His hand shot out to the intercom on his desk. For a second I thought he might call in guards to haul me away. A wiser, or at least a more innocent, man might have done so. But when he said, “Hold my calls, please, Alice,” I knew I’d scored. His face now carried a curdled look.
“It’s not blackmail, if that’s what you’re thinking,” I said quickly. “Nothing remotely like that.”
“What is it you want?” The geniality, so second nature to the political beast, had completely vanished now. I was seeing the face behind the mask, the face of a man who had risen to such giddy heights of power by playing hardball. I didn’t know about Anna—she clearly felt differently—but I would have given him a wide berth. But it’s not news that power is an aphrodisiac.
“I want information, that’s all.”
“What is this? You’re not with the police. I don’t have to talk to you.” He might have added “you weren’t even born here,” and looked like he was thinking of doing so, then thought better of it. I was a constituent, just one with a grating accent.
“Information,” he said, winding down and allowing a hint of sarcasm to creep into his voice. The silly little housewife wanting information, that was me. “Go on.” He could barely get out the words through his gritted, enameled teeth.
I was still making it up as I went, and I decided that playing to his ego was the way to go.
“She spoke very highly of you. She did nothing but sing your praises, really.”
“Anna? Now you do surprise me. That’s very flattering, but I still don’t see h—”
“She told me she was meeting someone that morning.”
“Well, it wasn’t me.”
“She didn’t say it was. That’s why I’m here. The police are talking to me, as I mentioned, asking me questions. I have to tell them what I know, obviously. Everything I know. But before I do that … you see, I’m not interested in tossing anyone into it. Anyone innocent, I mean. The problem with murder is it drags everyone down, even people who don’t really deserve to be dragged down. You do see?”
I was doing my best Miss Marple imitation at this point, dithery and twittery as if I didn’t know what I was about. I was even clutching my handbag in my lap with both hands.
“I agree with what you say but I don’t see what I can do about it. If Anna was meeting anyone, it wasn’t me. In fact, I can prove it.”
“You have an alibi?”
“What a dreadful term. But yes, as a matter of fact, I do.”

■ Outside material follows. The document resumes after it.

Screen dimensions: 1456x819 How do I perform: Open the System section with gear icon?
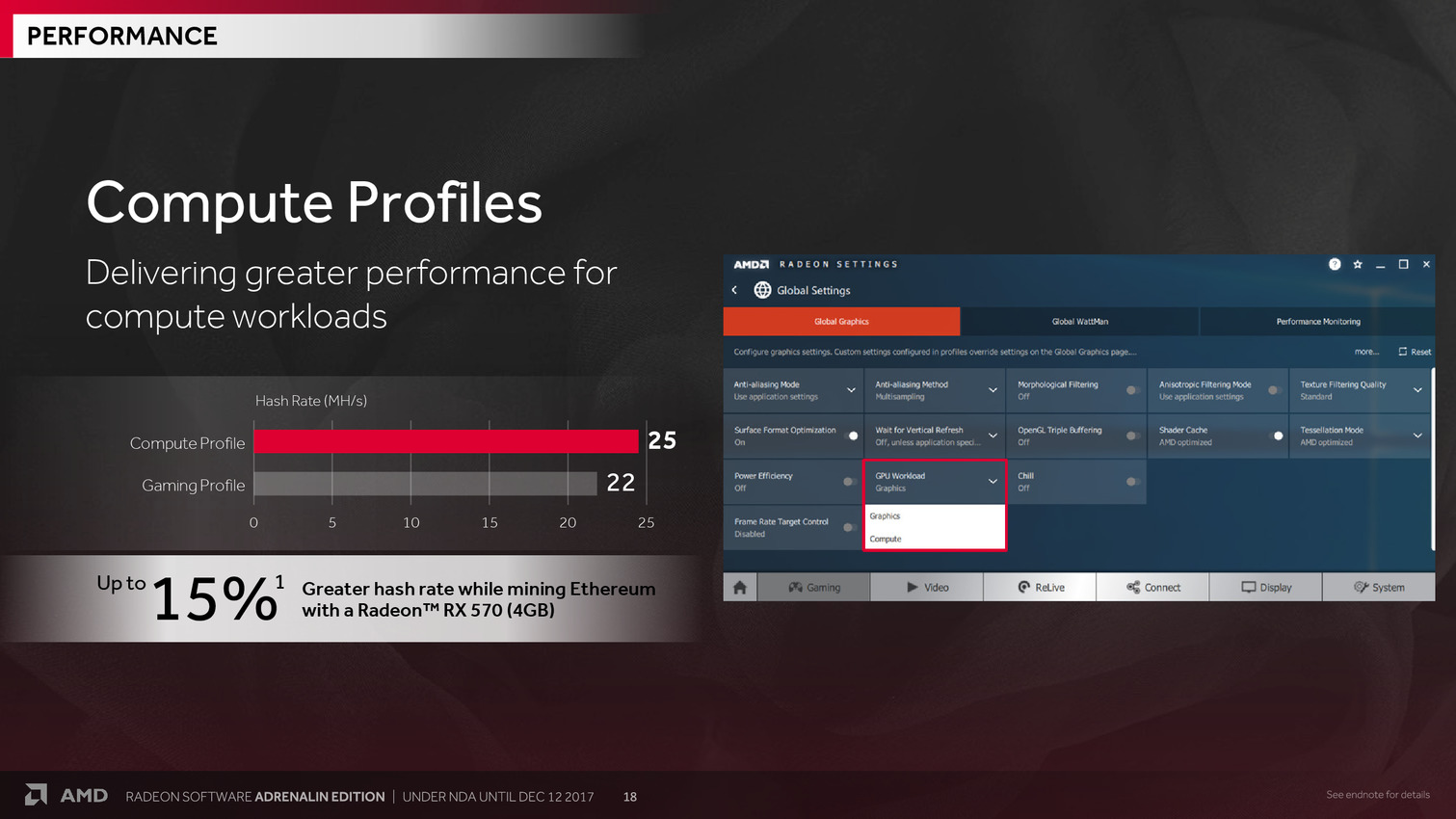coord(1379,587)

“That could make all the difference,” I said. “A solid alibi. Like mine—I was seen by a dozen people walking up the path that morning, walking toward where Anna already lay.” “Dozen people” was another slight exaggeration, but I felt it might make him unbend a bit to hear my impeccable bona fides. “I might not feel obliged to tell all I know, you see, if I were certain you couldn’t possibly be involved.” Here I sort of convulsed into some more Jane Marple twinkle.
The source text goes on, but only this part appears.